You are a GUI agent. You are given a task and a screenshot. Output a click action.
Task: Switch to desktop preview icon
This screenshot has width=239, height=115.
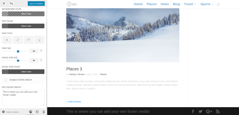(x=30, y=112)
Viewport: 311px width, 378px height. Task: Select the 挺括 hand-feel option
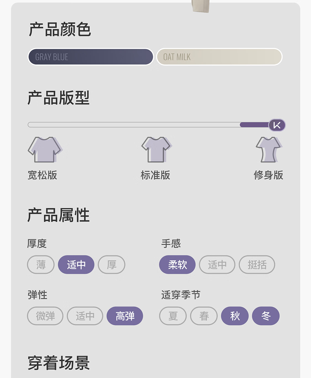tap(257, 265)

+-------+

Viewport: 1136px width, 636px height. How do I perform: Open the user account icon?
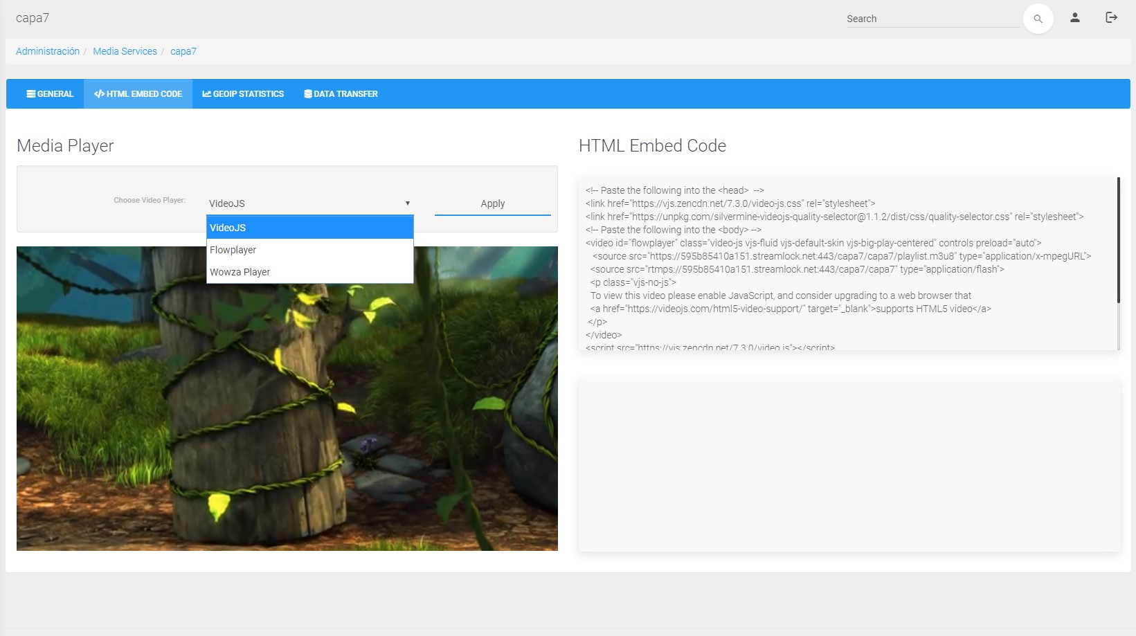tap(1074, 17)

+-------+

WORK TO COMPLETE:
Format the lines from the line with "You are a GUI" up to and including the line with "tap(257, 265)" as a Markdown table with the columns Row and Line, numbering each line and skipping any blank ones. Leave the pictures out of the table.

RESPONSE BELOW:
| Row | Line |
|---|---|
| 1 | You are a GUI agent. You are given a task and a screenshot. Output a click action. |
| 2 | Task: Switch to desktop preview icon |
| 3 | This screenshot has width=239, height=115. |
| 4 | (x=30, y=112) |
| 5 | Viewport: 311px width, 378px height. Task: Select the 挺括 hand-feel option |
| 6 | tap(257, 265) |